» TEXT PASSAGE:

(begin)

A place is a space that is distinctive in character. Since ancient times, the genus loci, or spirit of place, has been recognised as the concrete reality man has to face to come to terms within his daily life (Norberg-Schulz, 1971). These associations that people form make certain subliminal demands on an urban space for the experience it affords, such as a sense of timelessness. This places a particular obligation on the urban designer or planner to enable bonding of the end-user with the urban environment. A sense of place has a hard-nosed meaning where street traders set up shop. These notions place a particular obligation on the urban designer to recognise the bonding of the urban dweller with ‘place’ – a dynamic interaction which is abstract, sentient and challenging.
Observers believe that the character of a place consists of both the concrete substance of shape, texture and colour and the more intangible cultural associations – a certain patina given by human use over time (Trancik, 1986). This phenomenon arises from the need for people, as cultural beings, to have a stable system of places to depend on, thereby providing emotional attachment and identity with place. The analogy on a personal level is to one’s own home environment. The universal nature of this dependence on the qualities of a particular space places a very real onus on the urban designer. Trancik (1986: 113) observes: “People require a relatively stable system of places in which to develop themselves, their social lives, their culture. These needs give man-made space an emotional content – a presence that is more than physical.”

(end)

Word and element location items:
(begin)

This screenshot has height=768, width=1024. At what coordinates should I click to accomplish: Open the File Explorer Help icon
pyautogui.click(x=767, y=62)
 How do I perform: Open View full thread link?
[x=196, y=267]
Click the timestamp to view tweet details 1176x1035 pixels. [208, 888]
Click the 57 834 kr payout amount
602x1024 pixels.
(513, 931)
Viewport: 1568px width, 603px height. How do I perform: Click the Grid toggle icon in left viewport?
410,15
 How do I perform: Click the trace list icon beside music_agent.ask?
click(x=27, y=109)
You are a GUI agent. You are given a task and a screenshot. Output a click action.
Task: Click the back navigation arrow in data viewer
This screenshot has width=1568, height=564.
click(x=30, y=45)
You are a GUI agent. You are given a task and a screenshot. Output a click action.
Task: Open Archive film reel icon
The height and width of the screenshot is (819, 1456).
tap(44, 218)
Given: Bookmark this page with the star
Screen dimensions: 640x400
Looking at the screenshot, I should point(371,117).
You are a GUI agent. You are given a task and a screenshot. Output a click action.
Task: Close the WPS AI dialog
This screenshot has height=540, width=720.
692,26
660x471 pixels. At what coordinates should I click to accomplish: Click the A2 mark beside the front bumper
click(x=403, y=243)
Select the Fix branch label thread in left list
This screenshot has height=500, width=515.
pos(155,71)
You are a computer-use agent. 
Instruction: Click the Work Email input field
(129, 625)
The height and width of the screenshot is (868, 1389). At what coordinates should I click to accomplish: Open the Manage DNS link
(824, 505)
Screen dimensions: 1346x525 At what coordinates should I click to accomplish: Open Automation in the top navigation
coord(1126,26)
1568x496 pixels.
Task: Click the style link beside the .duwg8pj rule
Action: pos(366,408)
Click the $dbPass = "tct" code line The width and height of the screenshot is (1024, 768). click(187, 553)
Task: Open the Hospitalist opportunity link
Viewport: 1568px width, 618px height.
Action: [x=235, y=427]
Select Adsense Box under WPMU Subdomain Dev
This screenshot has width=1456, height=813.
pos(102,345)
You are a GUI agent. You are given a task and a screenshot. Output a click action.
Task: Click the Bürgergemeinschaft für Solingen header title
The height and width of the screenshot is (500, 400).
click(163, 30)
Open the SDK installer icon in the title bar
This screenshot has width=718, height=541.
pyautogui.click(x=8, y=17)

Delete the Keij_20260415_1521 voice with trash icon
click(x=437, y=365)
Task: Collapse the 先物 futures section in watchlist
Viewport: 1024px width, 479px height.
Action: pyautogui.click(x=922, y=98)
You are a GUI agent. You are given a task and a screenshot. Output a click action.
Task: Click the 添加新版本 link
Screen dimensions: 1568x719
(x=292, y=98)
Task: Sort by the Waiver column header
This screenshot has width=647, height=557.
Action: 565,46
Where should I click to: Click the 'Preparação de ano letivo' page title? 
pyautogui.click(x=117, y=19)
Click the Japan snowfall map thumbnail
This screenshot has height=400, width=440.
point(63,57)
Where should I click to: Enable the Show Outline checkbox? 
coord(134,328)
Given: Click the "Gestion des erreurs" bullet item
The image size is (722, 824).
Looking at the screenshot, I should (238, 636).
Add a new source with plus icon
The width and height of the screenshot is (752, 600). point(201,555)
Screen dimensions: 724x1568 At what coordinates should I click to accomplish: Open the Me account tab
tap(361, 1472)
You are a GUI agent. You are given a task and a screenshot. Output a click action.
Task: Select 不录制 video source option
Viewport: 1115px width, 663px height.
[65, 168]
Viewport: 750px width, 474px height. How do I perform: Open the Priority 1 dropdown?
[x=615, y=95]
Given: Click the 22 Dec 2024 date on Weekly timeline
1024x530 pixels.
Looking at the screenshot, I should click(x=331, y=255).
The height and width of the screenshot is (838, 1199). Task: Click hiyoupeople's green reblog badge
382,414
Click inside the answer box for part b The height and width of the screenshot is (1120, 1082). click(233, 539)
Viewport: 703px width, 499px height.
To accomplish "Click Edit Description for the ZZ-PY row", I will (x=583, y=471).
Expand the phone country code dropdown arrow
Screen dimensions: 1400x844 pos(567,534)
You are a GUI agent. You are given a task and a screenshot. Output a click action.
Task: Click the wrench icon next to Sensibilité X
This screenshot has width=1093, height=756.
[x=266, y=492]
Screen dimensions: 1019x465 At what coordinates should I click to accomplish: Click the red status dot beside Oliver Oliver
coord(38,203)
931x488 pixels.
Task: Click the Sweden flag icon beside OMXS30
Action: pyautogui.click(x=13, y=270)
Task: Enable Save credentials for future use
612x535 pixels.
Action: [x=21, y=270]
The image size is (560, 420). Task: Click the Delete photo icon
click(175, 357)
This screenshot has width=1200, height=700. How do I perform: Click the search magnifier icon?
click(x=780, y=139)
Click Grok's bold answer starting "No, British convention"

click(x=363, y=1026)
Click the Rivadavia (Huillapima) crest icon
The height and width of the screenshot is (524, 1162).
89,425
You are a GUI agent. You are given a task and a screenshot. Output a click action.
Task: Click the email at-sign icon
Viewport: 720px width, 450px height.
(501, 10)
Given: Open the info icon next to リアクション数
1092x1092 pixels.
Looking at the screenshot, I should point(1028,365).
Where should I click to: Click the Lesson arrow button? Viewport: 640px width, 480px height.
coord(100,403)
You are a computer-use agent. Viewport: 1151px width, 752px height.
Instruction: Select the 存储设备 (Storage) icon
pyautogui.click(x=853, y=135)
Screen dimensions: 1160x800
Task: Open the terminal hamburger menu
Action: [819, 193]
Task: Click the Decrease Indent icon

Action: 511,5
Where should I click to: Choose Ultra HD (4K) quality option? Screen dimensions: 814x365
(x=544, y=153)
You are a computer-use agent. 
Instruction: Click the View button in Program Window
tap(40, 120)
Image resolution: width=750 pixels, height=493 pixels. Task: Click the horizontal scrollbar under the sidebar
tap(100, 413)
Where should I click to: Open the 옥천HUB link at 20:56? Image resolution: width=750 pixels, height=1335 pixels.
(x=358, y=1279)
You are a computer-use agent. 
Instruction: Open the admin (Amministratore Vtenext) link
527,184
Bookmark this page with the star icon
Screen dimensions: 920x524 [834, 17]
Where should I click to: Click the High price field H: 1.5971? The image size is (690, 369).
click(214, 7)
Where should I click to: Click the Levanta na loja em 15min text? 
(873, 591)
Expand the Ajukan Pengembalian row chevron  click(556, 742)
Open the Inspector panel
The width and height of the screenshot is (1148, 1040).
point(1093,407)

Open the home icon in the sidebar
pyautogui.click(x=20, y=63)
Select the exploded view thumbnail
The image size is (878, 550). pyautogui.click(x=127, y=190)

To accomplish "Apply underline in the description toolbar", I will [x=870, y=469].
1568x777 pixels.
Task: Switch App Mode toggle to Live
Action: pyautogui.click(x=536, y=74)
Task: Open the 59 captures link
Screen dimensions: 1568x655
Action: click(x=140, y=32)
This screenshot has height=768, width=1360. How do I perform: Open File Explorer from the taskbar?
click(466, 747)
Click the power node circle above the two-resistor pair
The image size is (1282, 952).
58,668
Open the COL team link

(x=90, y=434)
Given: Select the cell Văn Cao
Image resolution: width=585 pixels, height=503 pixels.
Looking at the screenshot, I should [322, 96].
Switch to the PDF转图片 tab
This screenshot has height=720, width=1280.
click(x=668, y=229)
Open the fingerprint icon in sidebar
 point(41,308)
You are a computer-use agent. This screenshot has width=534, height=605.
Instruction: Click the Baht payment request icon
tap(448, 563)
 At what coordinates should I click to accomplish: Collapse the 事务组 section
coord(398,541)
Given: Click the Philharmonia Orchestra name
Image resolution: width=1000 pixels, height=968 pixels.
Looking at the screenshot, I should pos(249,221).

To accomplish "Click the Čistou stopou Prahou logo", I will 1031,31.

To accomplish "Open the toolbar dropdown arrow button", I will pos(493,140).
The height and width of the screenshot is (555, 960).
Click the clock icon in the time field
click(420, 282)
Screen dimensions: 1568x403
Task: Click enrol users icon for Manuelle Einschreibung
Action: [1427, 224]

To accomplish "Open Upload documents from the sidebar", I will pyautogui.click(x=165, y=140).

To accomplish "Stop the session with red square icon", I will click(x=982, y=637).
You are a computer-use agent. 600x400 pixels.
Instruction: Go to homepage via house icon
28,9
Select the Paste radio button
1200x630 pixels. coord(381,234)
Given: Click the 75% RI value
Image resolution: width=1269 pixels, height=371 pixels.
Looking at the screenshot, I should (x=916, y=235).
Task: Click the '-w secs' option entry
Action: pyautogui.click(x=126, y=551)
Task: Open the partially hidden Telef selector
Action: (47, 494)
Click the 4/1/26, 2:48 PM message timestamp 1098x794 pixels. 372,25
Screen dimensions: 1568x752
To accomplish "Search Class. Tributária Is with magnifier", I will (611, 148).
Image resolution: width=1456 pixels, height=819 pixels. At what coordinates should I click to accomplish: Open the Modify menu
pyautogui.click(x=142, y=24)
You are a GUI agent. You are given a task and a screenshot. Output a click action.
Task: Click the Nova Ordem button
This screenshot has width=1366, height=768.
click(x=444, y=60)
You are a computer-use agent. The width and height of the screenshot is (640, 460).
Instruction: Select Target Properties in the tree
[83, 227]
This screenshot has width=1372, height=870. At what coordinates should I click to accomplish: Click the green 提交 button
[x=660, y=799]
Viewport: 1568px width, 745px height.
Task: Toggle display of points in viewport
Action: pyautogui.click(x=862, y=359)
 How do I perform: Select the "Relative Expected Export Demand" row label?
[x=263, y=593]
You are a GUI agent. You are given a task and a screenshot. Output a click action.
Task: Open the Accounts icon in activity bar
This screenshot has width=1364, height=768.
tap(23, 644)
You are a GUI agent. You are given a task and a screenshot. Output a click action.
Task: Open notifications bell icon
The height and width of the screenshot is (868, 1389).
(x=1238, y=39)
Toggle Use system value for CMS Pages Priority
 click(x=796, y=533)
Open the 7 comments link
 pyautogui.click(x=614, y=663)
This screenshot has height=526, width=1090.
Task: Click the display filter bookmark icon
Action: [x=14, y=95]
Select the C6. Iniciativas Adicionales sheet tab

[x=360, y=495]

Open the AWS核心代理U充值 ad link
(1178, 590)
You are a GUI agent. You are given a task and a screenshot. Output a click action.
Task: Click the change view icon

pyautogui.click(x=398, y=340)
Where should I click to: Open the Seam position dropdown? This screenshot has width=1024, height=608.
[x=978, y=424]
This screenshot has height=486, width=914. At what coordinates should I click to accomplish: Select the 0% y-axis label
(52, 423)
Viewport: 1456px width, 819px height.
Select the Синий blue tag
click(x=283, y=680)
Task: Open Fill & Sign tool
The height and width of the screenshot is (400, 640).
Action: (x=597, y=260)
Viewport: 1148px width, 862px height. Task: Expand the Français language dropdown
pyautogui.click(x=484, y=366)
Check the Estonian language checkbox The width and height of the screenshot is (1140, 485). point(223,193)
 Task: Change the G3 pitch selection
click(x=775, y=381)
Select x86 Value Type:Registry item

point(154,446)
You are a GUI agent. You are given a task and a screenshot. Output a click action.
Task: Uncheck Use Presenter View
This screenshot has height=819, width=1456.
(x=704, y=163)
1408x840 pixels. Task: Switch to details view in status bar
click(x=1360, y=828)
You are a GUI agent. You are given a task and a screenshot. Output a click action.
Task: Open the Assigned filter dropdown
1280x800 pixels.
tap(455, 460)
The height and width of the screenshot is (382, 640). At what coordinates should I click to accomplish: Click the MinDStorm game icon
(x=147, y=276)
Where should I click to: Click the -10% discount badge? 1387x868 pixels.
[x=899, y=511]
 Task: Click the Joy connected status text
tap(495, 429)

(end)

» TASK TO CARRY OUT: Pick up the text on sense of place in urban design after its last sentence and continue it.

» EXERCISE RESPONSE:
Place lies at the centre of geography’s interests. In a commonsense way geography is about places. But the commonsense uses of the word place belie its conceptual complexity. While the word ‘place’ has been used as long as geography has been written, it is only since the 1970s that it has been conceptualised as a particular location that has acquired a set of meanings and attachments. Place is a meaningful site that combines location, locale, and sense of place … Locale refers to the material setting for social relations – the way a place looks, including buildings, streets, parks, and other visible aspects of a place. Sense of place refers to the more nebulous meanings associated with a place, the feelings and emotions a place evokes. These meanings can be individual and based on personal biography or they can be shared.
(Cresswell, 2004: 1)

Amenity

If embodied physically and spatially in the urban environment and perceived to be so by the urban dweller, invariant cultural needs or performance criteria can reinforce the rightness of planning goals qualitatively and effectively, and offer direction in an urban design and planning brief. The invariants common to most cultures, described as spatial performance goals (SPGs), broadly encompass perceptions relating to:
  • The need for social encounter made possible physically and where appropriate within the various spatial components of the urban setting.
  • An environment which is pleasing aesthetically from the collective opinion of a specific culture.
  • The need to identify with a place and one’s own self-identity within an urban place that provides the opportunity for kinship and social networking.
  • The identity of the place, which encompasses its distinctiveness of character or the familiarity and the territorial bonding with a place.
  • The ability of the urban environment to function successfully as a place or residence, to enable movement, provide social and cultural amenity, or as a productive opportunity environment.
  • The degree to which privacy is made possible, where appropriate even in denser urban environments. The opportunity for privacy is regarded by many social researchers as essential for healthy and productive urban living.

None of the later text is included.